Pre-processing of the 3D-T1 structural images was performed using Statistical Parametric Mapping software (SPM8; Wellcome Department of Cognitive Neurology, London, UK) implemented in MATLAB (Mathworks Inc., Natick, MA, USA). Using the new segmentation algorithm implemented in SPM8, the T1-weighted structural images were segmented into six types of tissue. This process used a gray matter tissue probability map (TPM), derived from maps implemented in the software, to set the signal intensity (i.e., gray matter tissue probability of the default tissue gray matter TPM + white matter tissue probability of the default TPM) of voxels <0.25 to 0. The segmentation in this study used the default parameters, with the exception of affine regularization, which used the International Consortium for Brain Mapping (ICBM) template for the brains of East Asian subjects.
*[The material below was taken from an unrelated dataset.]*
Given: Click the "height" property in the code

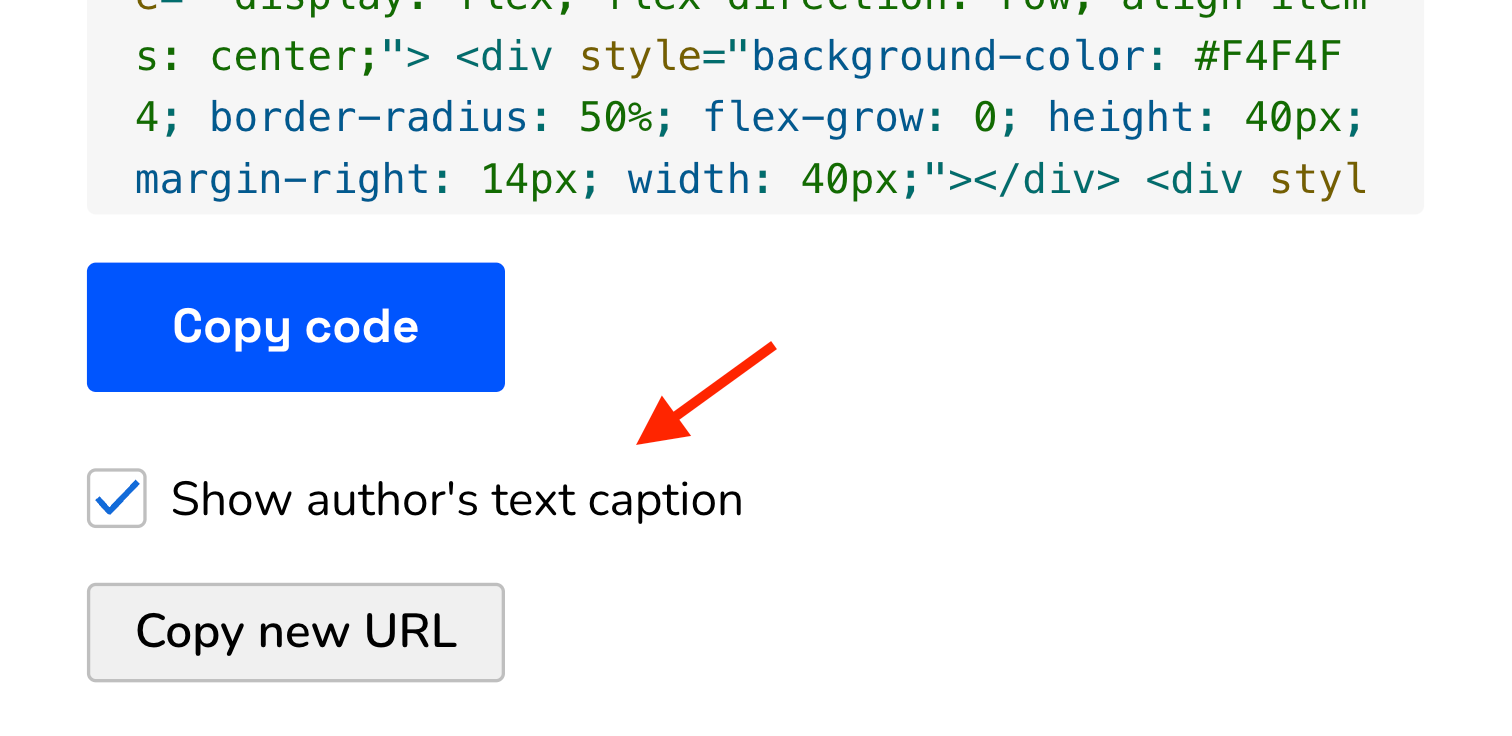Looking at the screenshot, I should (x=1120, y=119).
We then used a diffeomorphic anatomical registration through exponentiated lie algebra (DARTEL) registration process, which is implemented in SPM8. During this process, DARTEL-imported images of the six gray matter TPMs (created using the abovementioned new segmentation process) were spatially normalized to the Montreal Neurological Institute (MNI) space to obtain images with 0.7 × 0.7 × 0.7 mm3 voxels. Subsequently, all images were smoothed by convolving them with an 8-mm full width at half-maximum (FWHM) isotropic Gaussian kernel, producing the final GMD maps.

Voxel-based morphometric analysis.

Next, we performed an anatomical volume-of-interest (VOI) analysis, [17] setting the VOI at the visual cortex in BA 17, 18, and 19, as defined by the Wake Forest University Health Sciences Medical Center: Pickatlas. For both the patient and control groups, we calculated mean GMD values from identical VOIs in each subject.

Statistical analysis

We used logistic regression analysis to measure the ability of optic nerve CSA to differentiate normal and OAG subjects. We also used the Kruskal-Wallis test and the Steel-Dwass test to compare data in the normal and OAG subjects, and to determine differences between each glaucoma stage. We performed a receiver operating characteristic curve (ROC) analysis to determine the power of CSA to discriminate between normal and OAG subjects. We compared GMD in normal and OAG subjects and investigated the relationship between CSA and GMD in BA 17, 18, and 19. Finally, we used Spearman's correlation analysis to determine the correlation between optic nerve CSA and the results of a functional examination (HFA MD and cpRNFLT), and the correlation between CSA and GMD in BA 17, 18, and 19. The significance level was set at p < 0.05. The statistical analysis was performed with JMP software (Pro version 13.1.0, SAS Institute Japan Inc., Tokyo, Japan).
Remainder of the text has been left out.